Voir une baleine à bosse en train de nager n’est déjà pas quelque chose de vraiment habituel pour le commun des mortels. Pourtant, il suffit de regarder celle apparaissant quelques secondes dans la vidéo ci-dessus pour se rendre compte qu’elle a un comportement assez étrange.
La scène, dévoilée par The Guardian, se déroule au large de la côte ouest de l’Australie. On y voit une baleine à bosse (on peut l’identifier ainsi grâce aux marques qui constellent sa tête) en train de nager la tête à l’envers, comme si elle s’amusait à faire la planche, puis elle ouvre en grand sa bouche démesurée, dévoilant ses fanons dans ce qu’on pourrait interpréter comme une sorte de bâillement.
Un jeu ou une manière de communiquer ?
Ce comportement est connu des cétologues sous le terme anglophone de gaping, pas forcément évident à traduire en français, mais que l’on pourrait appeler « ouverture béante ». Il est encore mal connu, mais il a quand même fait l’objet d’une étude scientifique récente, et publiée dans la revue Animal Behavior and Cognition.
Les auteurs se sont servis de vidéos de baleines diffusées sur les réseaux sociaux. Ils ont mis la main sur une sélection de 66 documents sur lesquels on peut assister à ce comportement, qui ne semble pas être liée à une tentative de se nourrir.

Des baleines le font sous l’eau, d’autres à la surface. Certaines produisent même un claquement sonore en refermant bruyamment la bouche sur l’eau. Aucune explication pleinement satisfaisante ne ressort à ce stade, faute, entre autres, de données encore trop rares.
Les scientifiques ont tout de même quelques hypothèses. Il pourrait s’agir d’une manière d’entretenir une interaction sociale et de communiquer avec les autres membres du groupe. Ou alors, il s’agit peut-être d’une méthode pour s’étirer la mâchoire ou pour jouer avec des débris qui restent dans leur bouche lorsqu’ils se nourrissent.
Le rôle de la « science citoyenne »
Ici, il est souvent associé à une sorte de parade de la part des baleines qui pratiquent une sorte de pirouette. Les scientifiques concluent en disant que si le comportement est observé chez les adultes et les enfants, il pourrait s’agir d’une manière, pour les baleineaux, d’attirer l’attention de leur mère.

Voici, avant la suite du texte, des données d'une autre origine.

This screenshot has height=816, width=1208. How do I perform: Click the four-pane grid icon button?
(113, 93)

Ce gaping a été observé chez d’autres espèces de cétacés, tels les bélugas, même si c’est de façon plus occasionnelle. Les dauphins, de leur côté, ont un comportement qui paraît lié aux jeux et qui ressemble à un bâillement. Dans tous les cas, il semble s’agir d’une attitude complètement indépendante de l’alimentation.

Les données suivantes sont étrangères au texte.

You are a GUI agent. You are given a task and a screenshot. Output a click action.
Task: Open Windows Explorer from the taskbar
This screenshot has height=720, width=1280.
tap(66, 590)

Les auteurs comptent sur la « science citoyenne », soit la participation du public à la collecte de données, pour obtenir davantage de visuels. Ce sont justement les images prises un peu partout à travers la planète qui ont permis de documenter ce comportement. Et l’essor des réseaux sociaux, à ce titre, est un filon à explorer, pour déceler des photos et des vidéos.